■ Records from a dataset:
★ ★ ★ ★ ★
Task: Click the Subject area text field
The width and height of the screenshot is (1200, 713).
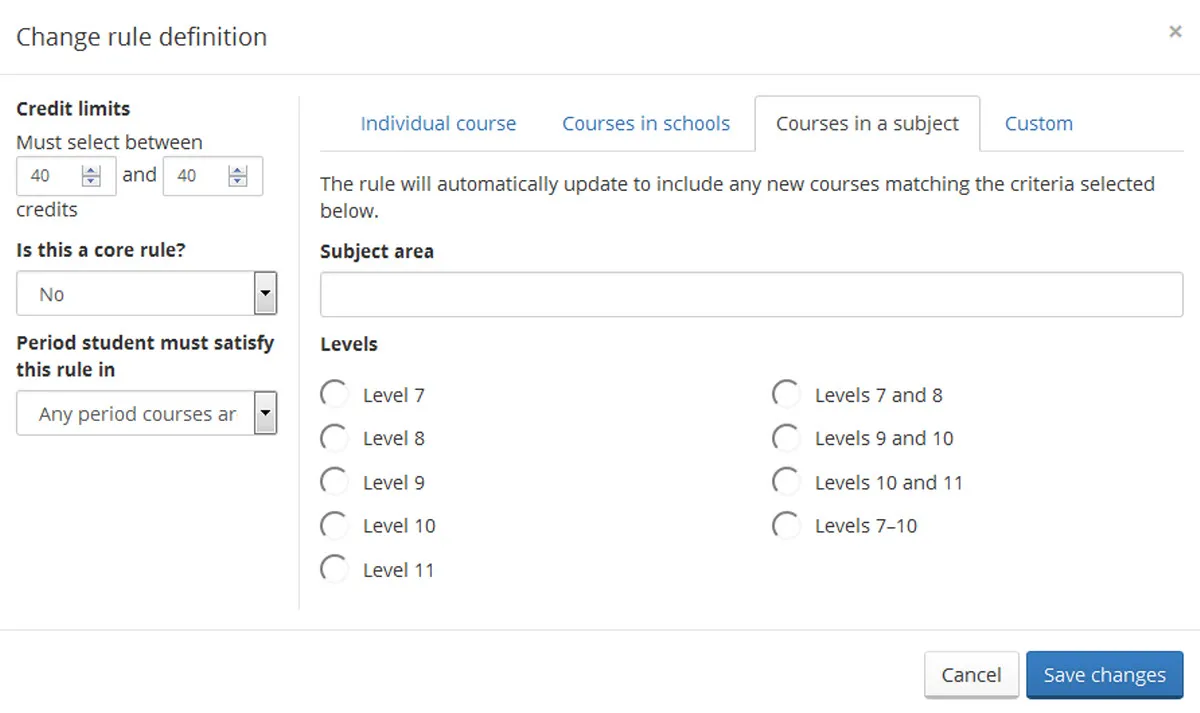Action: [751, 295]
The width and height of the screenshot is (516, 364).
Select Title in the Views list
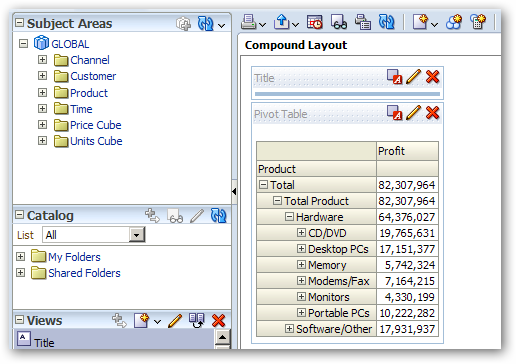44,343
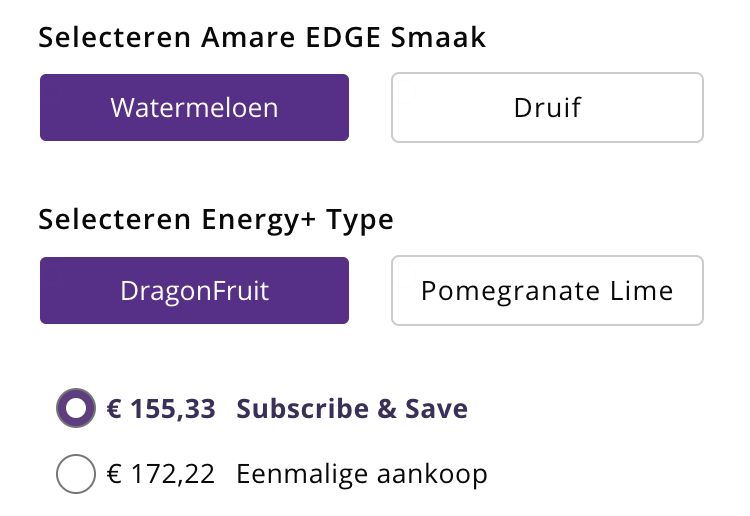Viewport: 750px width, 516px height.
Task: Click the empty radio circle beside € 172,22
Action: pos(77,473)
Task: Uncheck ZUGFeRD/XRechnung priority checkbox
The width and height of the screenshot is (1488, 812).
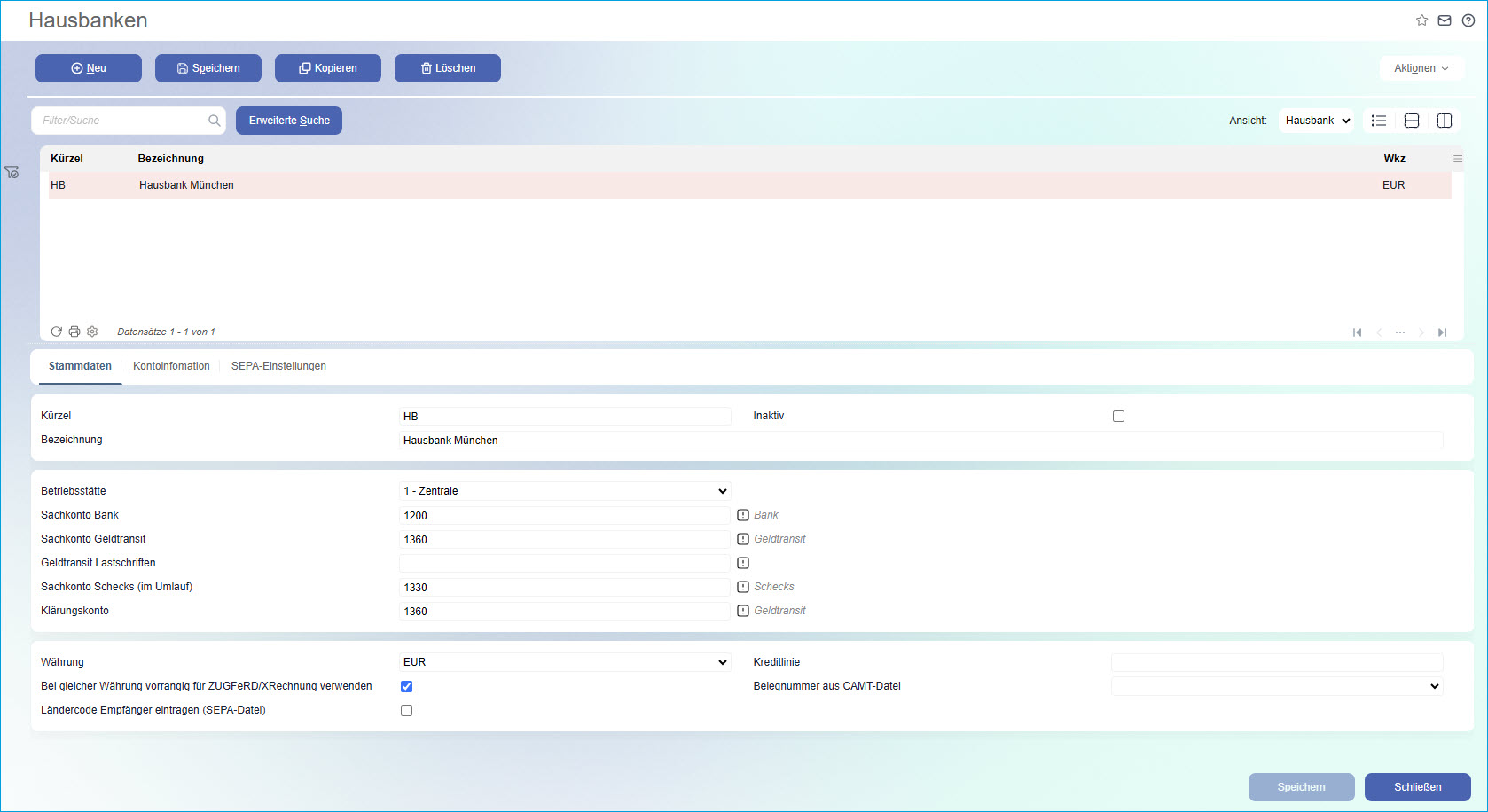Action: [406, 686]
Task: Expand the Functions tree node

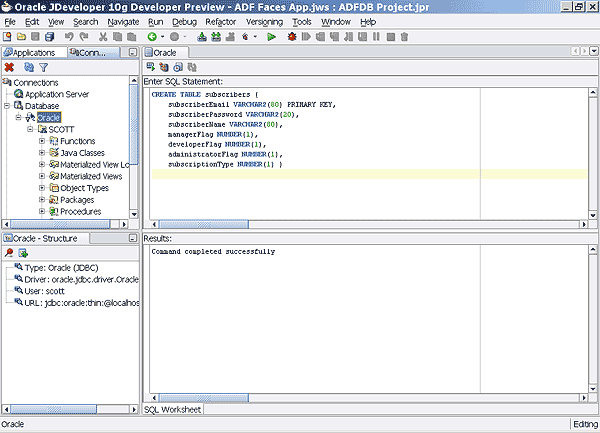Action: pyautogui.click(x=42, y=141)
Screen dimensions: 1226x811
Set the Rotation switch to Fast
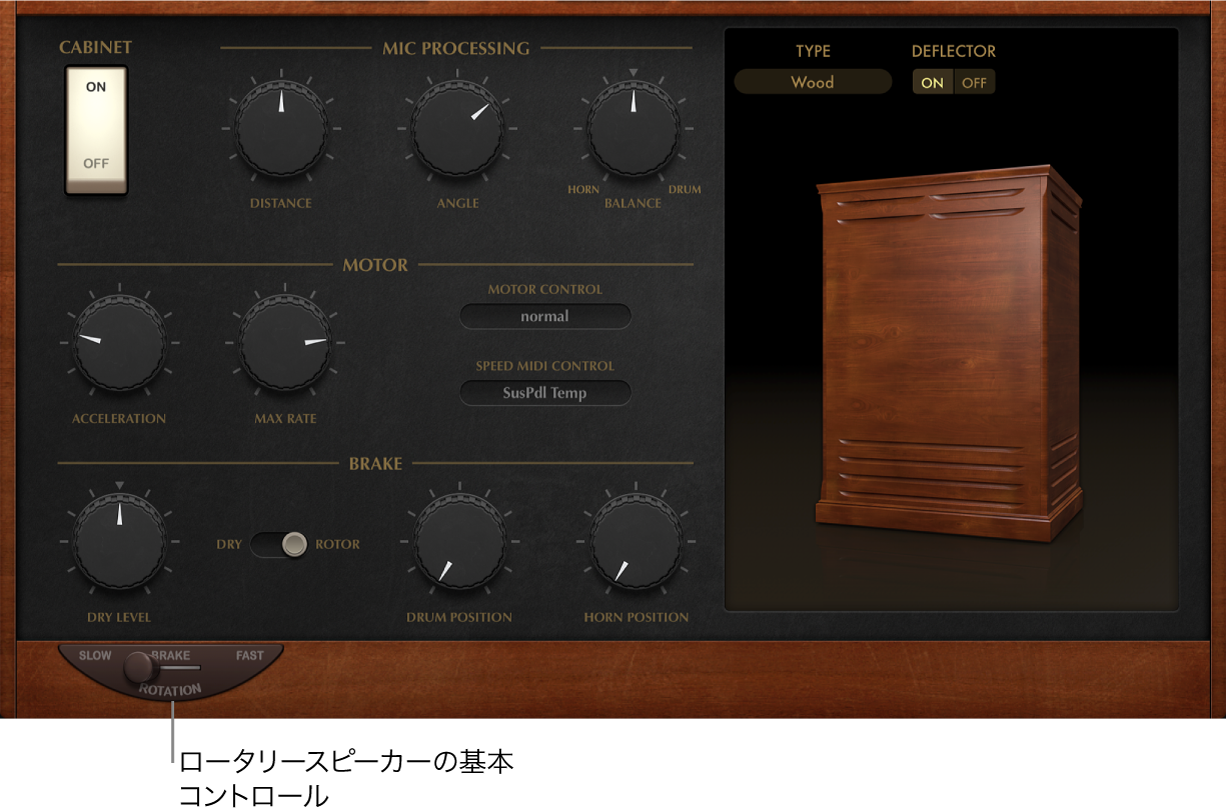coord(248,656)
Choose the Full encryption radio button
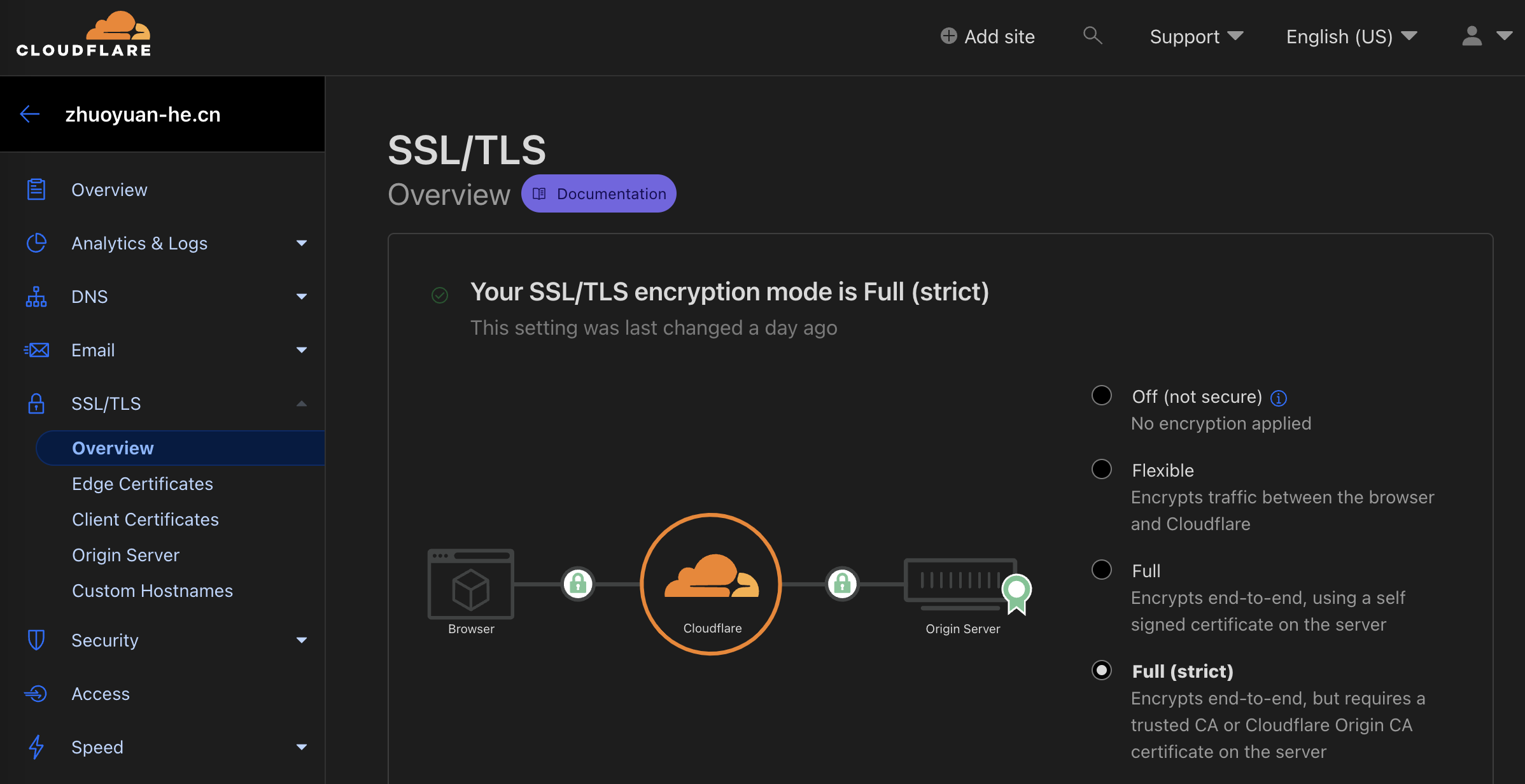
★ ★ ★ ★ ★
■ Problem to solve: Transcribe the lines that run from the line bearing "Select Title in the Views list" through the last line of the data. Keep the wording exact and leave out every picture.

■ Written solution:
Select Title in the Views list
44,343
Viewport: 750px width, 516px height.
Task: Click the empty radio circle beside € 172,22
Action: pos(77,473)
Task: Uncheck ZUGFeRD/XRechnung priority checkbox
The width and height of the screenshot is (1488, 812).
Action: [406, 686]
Task: Expand the Functions tree node

Action: pyautogui.click(x=42, y=141)
Screen dimensions: 1226x811
Set the Rotation switch to Fast
coord(248,656)
Choose the Full encryption radio button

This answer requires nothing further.